RADAR BOGOR - Gubernur Jawa Barat Dedi Mulyadi menyoroti penyaluran bantuan sosial (bansos) para penerima Program Keluarga Harapan (PKH) dan Bantuan Pangan Non Tunai (BPNT) di wilayah Kabupaten Garut.

Sejumlah warga penerima bansos PKH hinga BPNT ramai-ramai bertemu dengan Dedi Mulyadi dan menyampaikan terkait berbagai persoalan yang dialami.

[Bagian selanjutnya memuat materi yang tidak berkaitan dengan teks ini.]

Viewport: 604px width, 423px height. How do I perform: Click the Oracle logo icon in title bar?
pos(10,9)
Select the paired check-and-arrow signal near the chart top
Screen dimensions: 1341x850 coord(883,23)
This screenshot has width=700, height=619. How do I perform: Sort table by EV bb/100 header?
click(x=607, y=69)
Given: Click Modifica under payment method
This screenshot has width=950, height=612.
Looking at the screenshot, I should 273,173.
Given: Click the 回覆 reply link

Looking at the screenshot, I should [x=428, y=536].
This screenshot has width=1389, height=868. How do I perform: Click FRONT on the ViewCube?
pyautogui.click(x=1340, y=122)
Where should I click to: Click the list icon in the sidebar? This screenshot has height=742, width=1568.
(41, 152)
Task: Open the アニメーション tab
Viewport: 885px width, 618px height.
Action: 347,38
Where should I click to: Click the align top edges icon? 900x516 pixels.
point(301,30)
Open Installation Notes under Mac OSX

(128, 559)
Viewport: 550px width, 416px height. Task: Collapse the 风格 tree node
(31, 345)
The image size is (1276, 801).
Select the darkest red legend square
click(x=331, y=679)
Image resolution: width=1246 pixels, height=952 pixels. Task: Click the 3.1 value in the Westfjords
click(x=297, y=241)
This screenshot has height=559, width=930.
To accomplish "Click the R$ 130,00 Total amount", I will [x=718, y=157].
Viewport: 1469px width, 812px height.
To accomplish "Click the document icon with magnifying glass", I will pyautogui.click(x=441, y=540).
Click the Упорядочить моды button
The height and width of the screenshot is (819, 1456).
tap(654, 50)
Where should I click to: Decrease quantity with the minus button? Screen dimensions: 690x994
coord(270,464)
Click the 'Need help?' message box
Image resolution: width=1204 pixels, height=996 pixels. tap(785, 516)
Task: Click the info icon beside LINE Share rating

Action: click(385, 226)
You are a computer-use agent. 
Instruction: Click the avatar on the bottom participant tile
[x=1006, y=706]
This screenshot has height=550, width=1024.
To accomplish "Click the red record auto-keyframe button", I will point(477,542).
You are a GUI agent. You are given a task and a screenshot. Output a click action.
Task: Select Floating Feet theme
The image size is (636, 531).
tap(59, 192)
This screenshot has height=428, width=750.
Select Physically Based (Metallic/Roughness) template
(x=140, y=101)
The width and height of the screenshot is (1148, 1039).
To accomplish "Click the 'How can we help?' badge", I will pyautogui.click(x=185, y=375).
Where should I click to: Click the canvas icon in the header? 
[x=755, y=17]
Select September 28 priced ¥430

Mulai dari tidak memegang Kartu Keluarga Sejahtera (KKS) sebagaimana layaknya keluarga penerima bantuan atau KPM hingga nominal bantuan berupa uang yang diterima diduga tidak sesuai.

Usai mendengar berbagai keluhan warga terkait bantuan sosial di Kabupaten Garut, Dedi Mulyadi menegaskan akan menindaklanjutinya.

Baca Juga: BRT Ditarget Mulai Beroperasi 2027, Dedi Mulyadi: Era Baru Transportasi Modern

Dedi menjelaskan bansos merupakan program pemerintah pusat dalam hal ini Kementerian Sosial (Kemensos), tetapi pihaknya akan melakukan langkah agar bantuan tepat sasaran.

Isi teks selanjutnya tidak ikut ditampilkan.